Paper Notes Template
How We Read Papers
When Paper Club was in its infancy, all of us were new to reading academic papers. We were aware that papers require a different reading style than a novel or blog post, but struggled to identify concrete adjustments to make — which sections should we focus on? What content belongs in each section? What are common weaknesses and gotchas to look out for?
Then one day James Vanneman shared a blog post titled How to read and understand a scientific paper: a guide for non-scientists; in other words, exactly what we were looking for. We adjusted Professor Raff’s thoughts slightly to fit deep learning-specific content, and turned it into a template that frames our thinking when we approach a paper. It is not meant to be a rigid set of required Q&A, but rather loose guidelines to help us focus on the highest-value parts of each paper.
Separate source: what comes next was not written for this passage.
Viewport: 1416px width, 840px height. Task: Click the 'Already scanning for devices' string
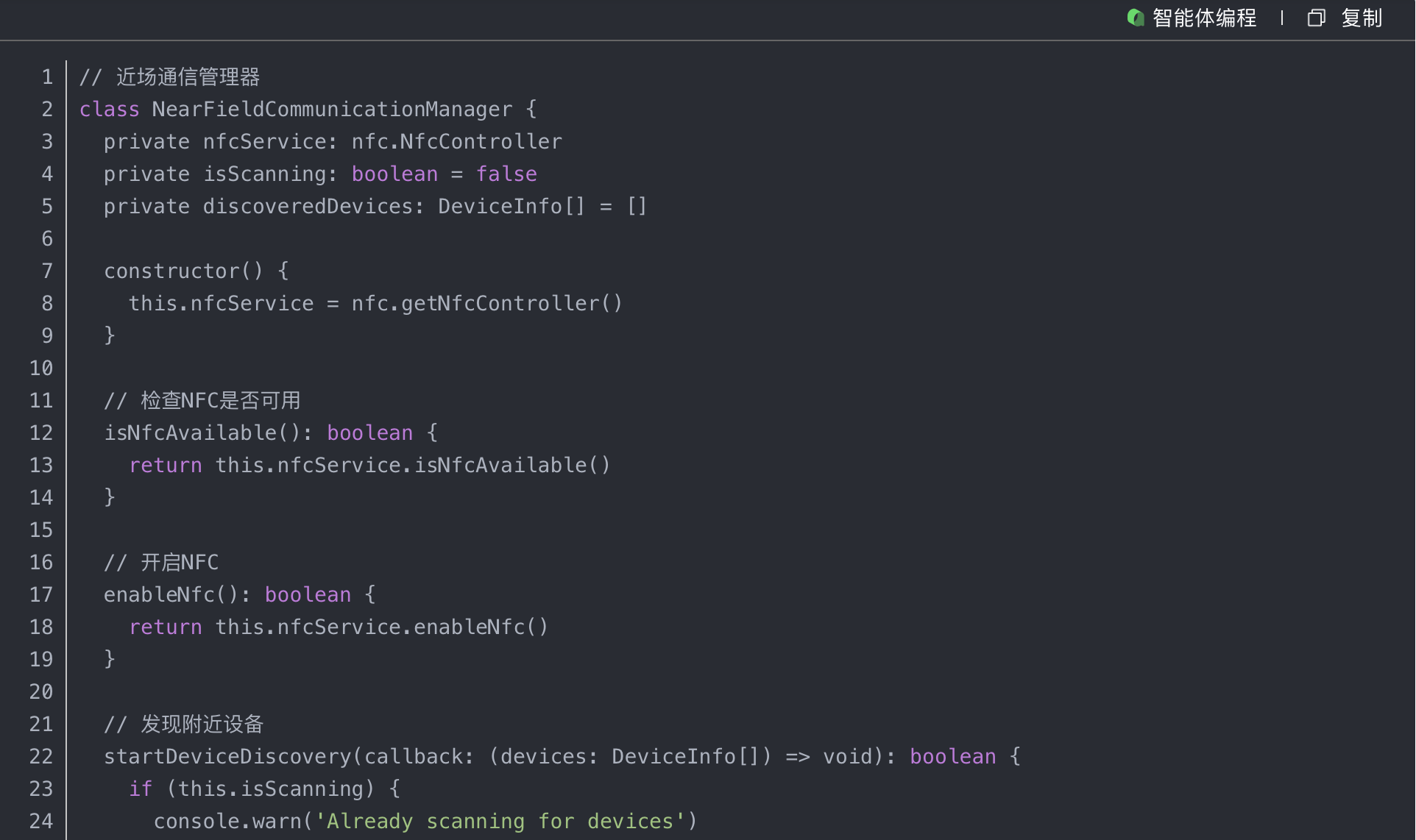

The template is shared below. We welcome any suggestions, and hope others can find as much use for it as we have.
Here are two examples of the template in action: fastText and GRUs vs LSTMs.
Overall impression: fill this out last; it should be a distilled, accessible description of your high-level thoughts on the paper.
⁉️ Big Question
“What problem is this entire field trying to solve?”
🏙 Background Summary
What work has been done before in this field to answer the big question? What are the limitations of that work? What, according to the authors, needs to be done next?
❓ Specific question(s)
What exactly are the authors trying to answer with their research? There may be multiple questions, or just one. Write them down. If it’s the kind of research that tests one or more null hypotheses, identify it/them.
💭 Approach
What are the authors going to do to answer the specific question(s)?
⚗️ Methods
What exactly did the authors do?
📓 Results
Summarize the results for each experiment, each figure, and each table. Don’t yet try to decide what the results mean, just write down what they are.
Things to pay attention to in the results section:
- Any time the words “significant” or “non-significant” are used. These have precise statistical meanings.
- If there are graphs, do they have error bars on them? For certain types of studies, a lack of confidence intervals is a major red flag.
- The sample size. Has the study been conducted on 10, or 10,000 people? (For some research purposes, a sample size of 10 is sufficient, but for most studies larger is better).
- Do the authors provide supporting data such as hyperparameters and training times?
- Do the authors provide code?
Do the results answer the SPECIFIC QUESTION(S)? What do you think they mean?
🤠 Conclusion
What do the authors think the results mean? Do you agree with them? Can you come up with any alternative way of interpreting them? Do the authors identify any weaknesses in their own study? Do you see any that the authors missed? (Don’t assume they’re infallible!) What do they propose to do as a next step? Do you agree with that?
👂 Questions
Drop any questions you have or would like to discuss here
⏩ Viability as a Project
Is the data available? How much computation? Can the problem be scaled down? How much code development is necessary? How much work to turn this paper into a concrete and useful application? How much will we learn? How do we prove success? What are the results of success?
🔁 Abstract
Does it match what the authors said in the paper? Does it fit with your interpretation of the paper?
🗣 What do other researchers say?
Who are the (acknowledged or self-proclaimed) experts in this particular field? Do they have criticisms of the study that you haven’t thought of, or do they generally support it?
📚 Other Resources
List any helpful references or citations that helped you understand the paper.
🤷 Words I don’t know
List and define any and all words you didn’t previously know.